The answer should hold exactly the lines of the entries below from the one containing "Where should I click to: Open page" through the last line, both included.

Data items

++++++

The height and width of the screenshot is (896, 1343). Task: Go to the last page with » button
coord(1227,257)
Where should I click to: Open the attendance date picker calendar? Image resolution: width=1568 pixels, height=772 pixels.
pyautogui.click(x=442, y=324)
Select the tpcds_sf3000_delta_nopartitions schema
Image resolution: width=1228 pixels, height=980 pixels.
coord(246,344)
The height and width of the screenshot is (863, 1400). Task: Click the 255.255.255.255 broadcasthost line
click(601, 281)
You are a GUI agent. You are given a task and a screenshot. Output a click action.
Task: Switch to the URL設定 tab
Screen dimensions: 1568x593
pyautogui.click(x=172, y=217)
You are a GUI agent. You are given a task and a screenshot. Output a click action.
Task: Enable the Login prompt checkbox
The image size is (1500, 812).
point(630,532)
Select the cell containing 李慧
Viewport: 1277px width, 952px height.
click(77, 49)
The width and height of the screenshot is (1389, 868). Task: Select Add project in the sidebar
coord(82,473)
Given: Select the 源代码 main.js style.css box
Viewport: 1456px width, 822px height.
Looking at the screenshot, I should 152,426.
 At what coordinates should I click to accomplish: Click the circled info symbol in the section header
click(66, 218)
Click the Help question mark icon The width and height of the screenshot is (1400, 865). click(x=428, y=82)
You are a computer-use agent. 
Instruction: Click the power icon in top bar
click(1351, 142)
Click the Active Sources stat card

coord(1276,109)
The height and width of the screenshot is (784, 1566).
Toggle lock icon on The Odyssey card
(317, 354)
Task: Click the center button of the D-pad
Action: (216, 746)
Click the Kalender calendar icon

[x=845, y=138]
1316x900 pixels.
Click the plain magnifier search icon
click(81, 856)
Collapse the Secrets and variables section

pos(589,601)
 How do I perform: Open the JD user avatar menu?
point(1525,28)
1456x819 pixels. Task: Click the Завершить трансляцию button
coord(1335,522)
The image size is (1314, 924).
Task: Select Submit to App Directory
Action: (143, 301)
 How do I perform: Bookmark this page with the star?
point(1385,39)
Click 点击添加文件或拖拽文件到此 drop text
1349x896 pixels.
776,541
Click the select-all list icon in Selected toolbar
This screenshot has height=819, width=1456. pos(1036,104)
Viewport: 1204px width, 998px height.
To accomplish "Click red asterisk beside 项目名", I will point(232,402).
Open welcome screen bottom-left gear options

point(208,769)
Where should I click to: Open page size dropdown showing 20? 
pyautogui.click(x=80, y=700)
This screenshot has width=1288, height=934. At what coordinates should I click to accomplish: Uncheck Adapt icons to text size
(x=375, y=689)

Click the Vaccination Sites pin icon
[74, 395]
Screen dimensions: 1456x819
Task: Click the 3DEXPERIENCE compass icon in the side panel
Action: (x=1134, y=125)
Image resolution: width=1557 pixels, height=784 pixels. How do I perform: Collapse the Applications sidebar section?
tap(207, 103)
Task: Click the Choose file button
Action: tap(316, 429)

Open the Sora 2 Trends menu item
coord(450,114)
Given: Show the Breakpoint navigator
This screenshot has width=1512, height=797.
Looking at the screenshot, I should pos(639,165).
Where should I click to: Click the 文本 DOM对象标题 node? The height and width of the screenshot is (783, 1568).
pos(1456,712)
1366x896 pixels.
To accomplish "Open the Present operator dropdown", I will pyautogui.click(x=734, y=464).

++++++

PROBLEM SOLUTION
Where should I click to: Open page size dropdown showing 20? 
pyautogui.click(x=80, y=700)
This screenshot has width=1288, height=934. At what coordinates should I click to accomplish: Uncheck Adapt icons to text size
(x=375, y=689)

Click the Vaccination Sites pin icon
[74, 395]
Screen dimensions: 1456x819
Task: Click the 3DEXPERIENCE compass icon in the side panel
Action: (x=1134, y=125)
Image resolution: width=1557 pixels, height=784 pixels. How do I perform: Collapse the Applications sidebar section?
tap(207, 103)
Task: Click the Choose file button
Action: tap(316, 429)

Open the Sora 2 Trends menu item
coord(450,114)
Given: Show the Breakpoint navigator
This screenshot has width=1512, height=797.
Looking at the screenshot, I should pos(639,165).
Where should I click to: Click the 文本 DOM对象标题 node? The height and width of the screenshot is (783, 1568).
pos(1456,712)
1366x896 pixels.
To accomplish "Open the Present operator dropdown", I will pyautogui.click(x=734, y=464).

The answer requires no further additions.